教育職に身を奉じて四十数年。子供たちの目の輝きに心おどらせた学級担任時代。どの町に行っても、「九二八先生だ!」と歓迎され、生きがいを感じた社会教育主事のころ。それから教育事務所長、校長、教育長と、教育ひとすじに生きてきた。

その間、さまざまな難問に当面したが、楽しく充実した毎日であった。人生即教育といった自己の足跡であったように思う。

私が、常に心がけていることは、的確な判断と決断の速さである。教育行政にたずさわる者にとって、これは、欠くことのできないことだと考える。

昭和五年新卒として教壇に立って以来四十六年、教育条件の整備は、初任当時に比較すると、予想もつかない目ざましいものがある。

現に統合中の建築に心魂をこめ、生がいの仕事として努力をしているが、種々の条件に左右され、思いの半ばにも達していない。しかし、現段階では最高の条件とすべく心を悩ましている。できるだけよい環境条件を整備し、次代の子供たちの育成に努力したい。

このような恵まれた環境の中で、知・情・意・体の総合的な学力が高められる日も間近であろうと期待を大にしている。

現在の子供たちは、本当に幸せである。恵まれた環境に埋没することなく教師も生徒もこれを活用し、本来の教育を追求すべく努力してほしいと考える。

“豊かな人間形成をめざす生がい教育”が教育の目標である。社会教育の歴史は浅いが、しかし、今日ほどクローズアップされている時はないだろう。社会教育の重要性がさけばれ、行政的な施策が講じられていることは、喜ばしい限りである。

社会教育計画は、年齢各層にわたり立てられるべきであろう。県内各地の実態を見ると、高齢者学級、婦人学級等は、非常に盛んである。私も講師として頼まれ話をすることがある。「教育長さんまた来てください!」アンコールにこたえて二度、三度と出かけていく。そんな中で、家庭の教育や人生観を語り合うのは楽しい。

しかし、青年や成人男子を対象にした学級は少ない。
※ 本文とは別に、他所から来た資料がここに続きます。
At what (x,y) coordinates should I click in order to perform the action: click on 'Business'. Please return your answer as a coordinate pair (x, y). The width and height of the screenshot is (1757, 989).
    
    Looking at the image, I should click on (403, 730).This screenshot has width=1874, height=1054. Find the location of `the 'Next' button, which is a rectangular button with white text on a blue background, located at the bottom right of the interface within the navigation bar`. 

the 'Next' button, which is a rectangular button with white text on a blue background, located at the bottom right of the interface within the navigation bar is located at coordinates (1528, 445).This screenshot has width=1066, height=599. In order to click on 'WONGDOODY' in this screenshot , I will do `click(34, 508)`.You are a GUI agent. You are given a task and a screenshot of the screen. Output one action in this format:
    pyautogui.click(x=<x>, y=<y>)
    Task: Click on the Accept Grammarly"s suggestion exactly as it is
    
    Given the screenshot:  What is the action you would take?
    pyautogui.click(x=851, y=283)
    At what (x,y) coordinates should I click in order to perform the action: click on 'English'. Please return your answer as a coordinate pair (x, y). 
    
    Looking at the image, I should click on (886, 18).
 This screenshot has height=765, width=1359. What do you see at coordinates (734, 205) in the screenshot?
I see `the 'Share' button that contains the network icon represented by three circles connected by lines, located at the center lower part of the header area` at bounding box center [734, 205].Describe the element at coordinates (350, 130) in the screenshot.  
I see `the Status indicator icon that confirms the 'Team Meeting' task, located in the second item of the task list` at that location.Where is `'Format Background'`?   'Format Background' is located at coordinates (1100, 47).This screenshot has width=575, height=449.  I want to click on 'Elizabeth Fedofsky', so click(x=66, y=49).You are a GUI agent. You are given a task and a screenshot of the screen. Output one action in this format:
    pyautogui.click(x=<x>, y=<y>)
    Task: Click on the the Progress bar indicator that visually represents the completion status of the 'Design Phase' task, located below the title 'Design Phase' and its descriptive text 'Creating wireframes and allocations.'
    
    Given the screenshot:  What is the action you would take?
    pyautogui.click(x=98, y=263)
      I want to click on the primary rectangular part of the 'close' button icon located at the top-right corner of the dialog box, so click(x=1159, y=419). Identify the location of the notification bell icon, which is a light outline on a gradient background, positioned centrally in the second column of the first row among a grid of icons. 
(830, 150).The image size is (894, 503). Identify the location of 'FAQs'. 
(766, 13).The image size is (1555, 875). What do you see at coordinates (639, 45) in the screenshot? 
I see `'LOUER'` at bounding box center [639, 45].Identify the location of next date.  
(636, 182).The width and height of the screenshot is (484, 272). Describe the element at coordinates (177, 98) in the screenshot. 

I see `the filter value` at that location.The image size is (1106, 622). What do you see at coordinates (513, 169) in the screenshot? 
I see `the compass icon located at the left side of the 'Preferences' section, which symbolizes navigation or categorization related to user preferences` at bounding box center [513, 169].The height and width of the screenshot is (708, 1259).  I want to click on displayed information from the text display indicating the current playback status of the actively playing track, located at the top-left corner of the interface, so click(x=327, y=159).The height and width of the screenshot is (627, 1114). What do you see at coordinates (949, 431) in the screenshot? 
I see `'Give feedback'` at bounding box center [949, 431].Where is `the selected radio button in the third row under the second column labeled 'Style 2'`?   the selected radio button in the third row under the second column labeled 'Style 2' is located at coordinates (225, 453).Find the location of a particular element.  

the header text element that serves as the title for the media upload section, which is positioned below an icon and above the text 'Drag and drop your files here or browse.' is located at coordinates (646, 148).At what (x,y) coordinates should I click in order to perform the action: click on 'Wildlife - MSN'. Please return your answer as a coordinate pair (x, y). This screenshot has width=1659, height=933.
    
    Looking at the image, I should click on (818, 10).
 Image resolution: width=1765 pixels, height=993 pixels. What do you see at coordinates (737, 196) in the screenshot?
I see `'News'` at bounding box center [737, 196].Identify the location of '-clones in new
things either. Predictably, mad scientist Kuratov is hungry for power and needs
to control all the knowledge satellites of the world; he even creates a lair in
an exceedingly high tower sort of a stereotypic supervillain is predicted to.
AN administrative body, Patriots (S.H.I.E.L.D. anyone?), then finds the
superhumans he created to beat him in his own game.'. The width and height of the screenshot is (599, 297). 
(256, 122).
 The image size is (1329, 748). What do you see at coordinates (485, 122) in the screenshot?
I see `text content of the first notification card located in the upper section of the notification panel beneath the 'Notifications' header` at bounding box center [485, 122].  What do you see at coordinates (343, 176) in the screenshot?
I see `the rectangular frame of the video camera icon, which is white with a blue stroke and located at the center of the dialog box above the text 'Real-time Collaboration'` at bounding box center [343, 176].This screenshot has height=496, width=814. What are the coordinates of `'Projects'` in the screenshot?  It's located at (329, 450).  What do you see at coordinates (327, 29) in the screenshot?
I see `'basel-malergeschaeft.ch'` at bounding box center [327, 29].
むずかしいから、人が集まらないからできないではなく、積極的にこれらを対象とした学級等の開設をすべきであろう。

石川町中央公民館では、 「はたちの教室」を行っている。対象は、今年成人に達した男女五十名である。八月には、磐梯青年の家において宿泊研修を実施した。美しい猪苗代湖を眼下に、雄大な磐梯山のふもとでの研修は若き青年に大きな感動を与えた。

研究討議は、“地域リーダーのあり方”であった。キャンドルサービスに討論に、若きエネルギーをこんなにすなおに表現している姿を見たことがない。このような研修をとおして、若い彼等は、地域づくりの中心的立場になる力を養っていくのだとたのもしさをおぼえた。

成人男子を対象とした学級に“石陽社大学”がある。三十歳代の男子三十五名を対象としたものである。町のリーダーとしての立場にたつ人たちである。学級生は、地方自治の学習を中心に進めながら、町のビジョンづくりに意欲をもやしている。町の実態を知りながら、未来に対するあるべき姿を追求しようとしている。現在、コミュニティーづくりの重要性がさけばれているが、その具体的な場として、このように学習し考える機会を与えてやることはたいせつだと思う。

豊かな物質文明の中で、精神力の欠如が問題とされている。これは、学校においても社会においても同じである。

教育にたずさわる私たちは、生がい各時期における教育のあるべき姿を考え、指導にあたらなければいけないと思うのである。